---- Extracted information
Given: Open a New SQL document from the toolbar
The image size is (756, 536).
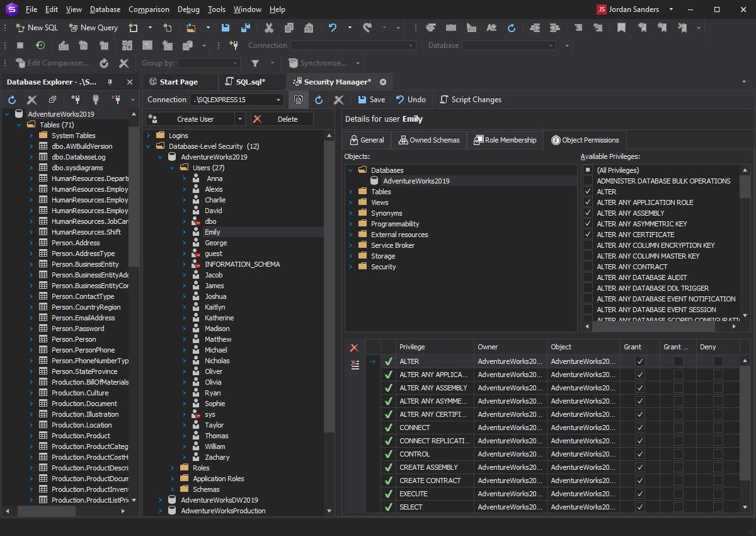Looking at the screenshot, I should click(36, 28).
--------
---- Extracted information
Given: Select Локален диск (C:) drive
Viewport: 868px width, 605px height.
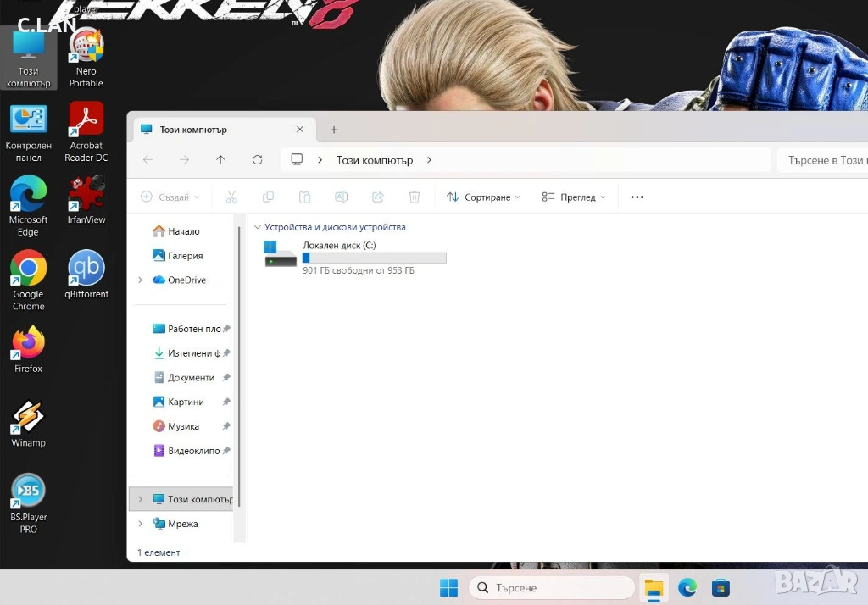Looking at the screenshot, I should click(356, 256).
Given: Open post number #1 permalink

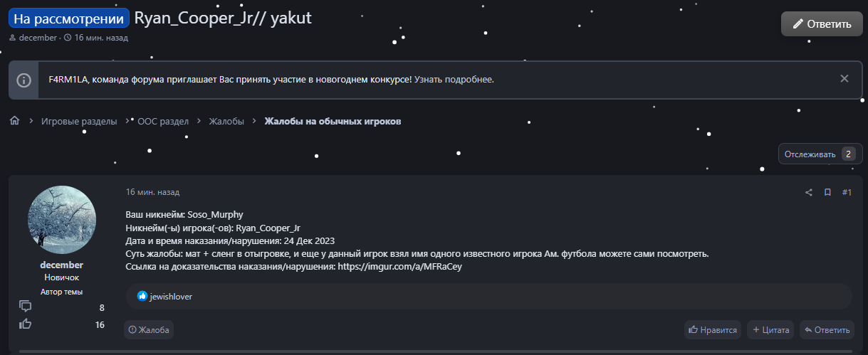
--------
---- Extracted information
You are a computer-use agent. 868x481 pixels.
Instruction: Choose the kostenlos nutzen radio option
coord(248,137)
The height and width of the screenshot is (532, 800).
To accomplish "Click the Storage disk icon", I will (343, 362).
--------
For each line in the entries that contains the string "Open", make a copy.

Response area >>
Given: Open a New SQL document from the toolbar
Given: Open post number #1 permalink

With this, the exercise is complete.